--- START ---

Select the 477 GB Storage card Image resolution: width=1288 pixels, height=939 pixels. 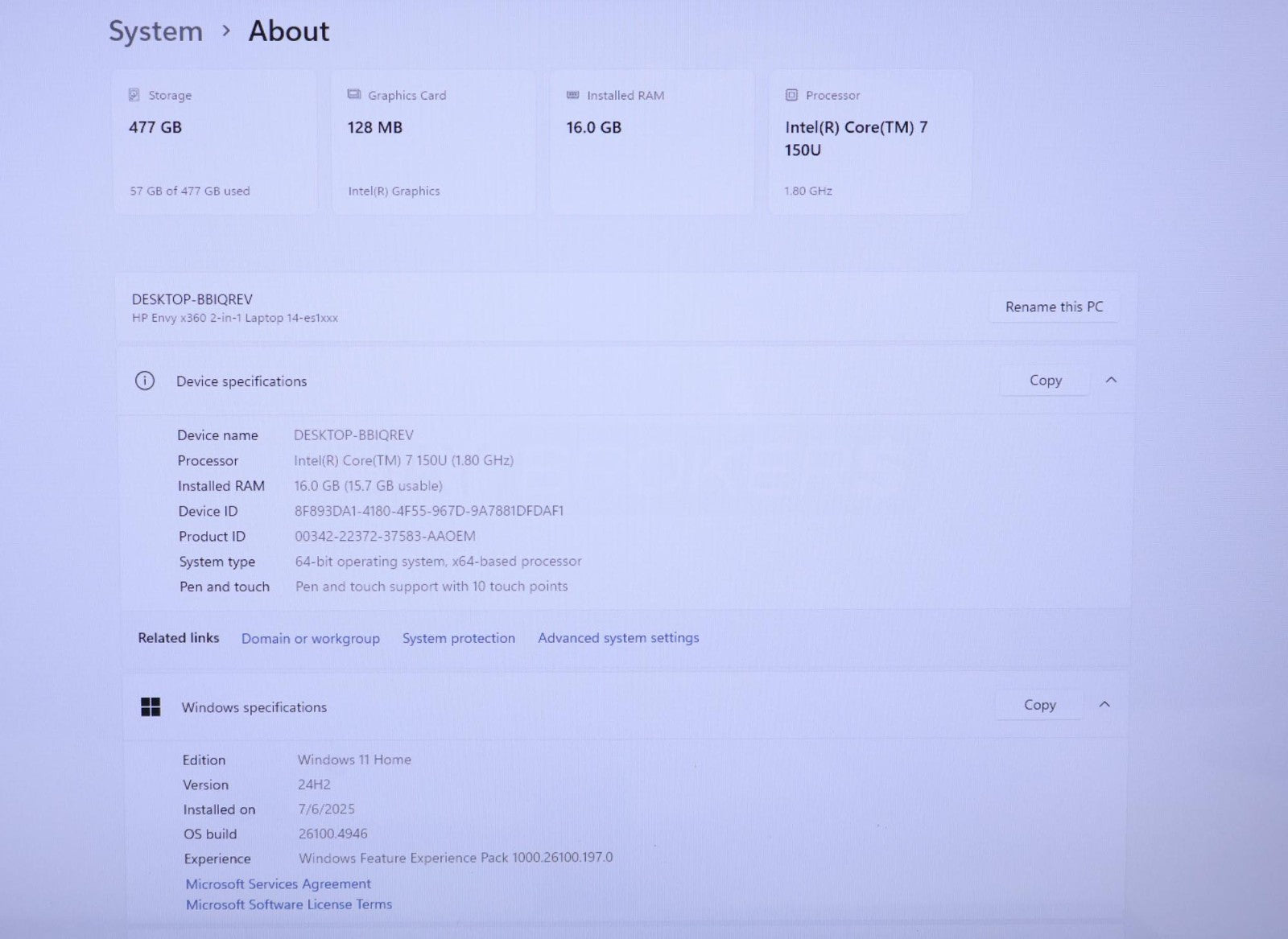[x=214, y=142]
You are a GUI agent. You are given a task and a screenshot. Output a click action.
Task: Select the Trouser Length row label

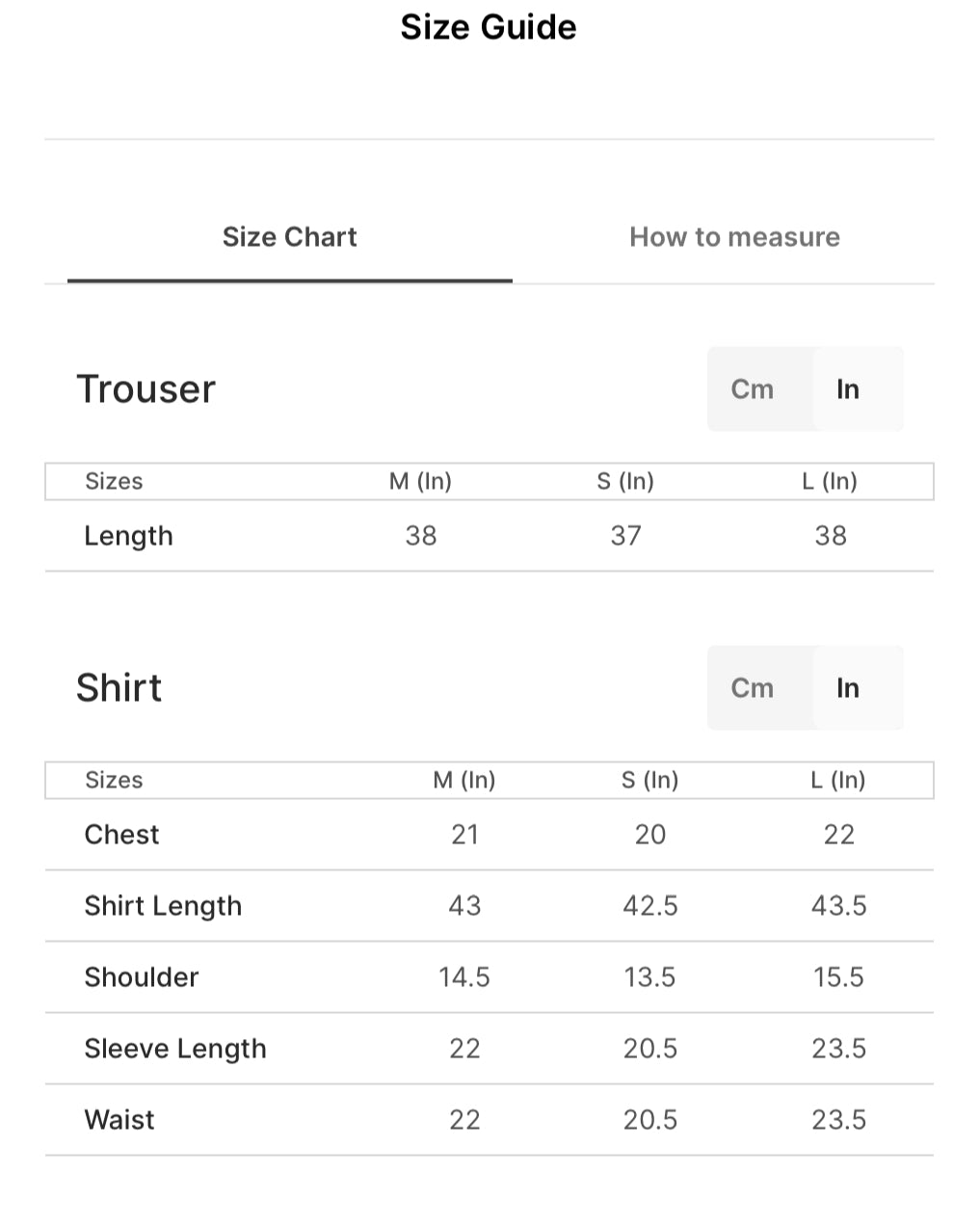128,536
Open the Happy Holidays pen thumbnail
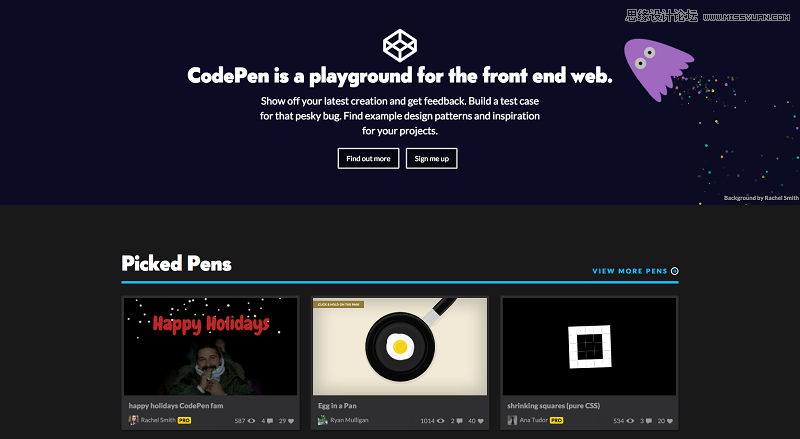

--- END ---

*Problem requirements*
From the line containing "Task: Select the Trouser Length row label" through the last line of the data above, write out every line word for word, and nothing else. Do not include the pictures.

*Output below*
Task: Select the Trouser Length row label

128,536
Open the Happy Holidays pen thumbnail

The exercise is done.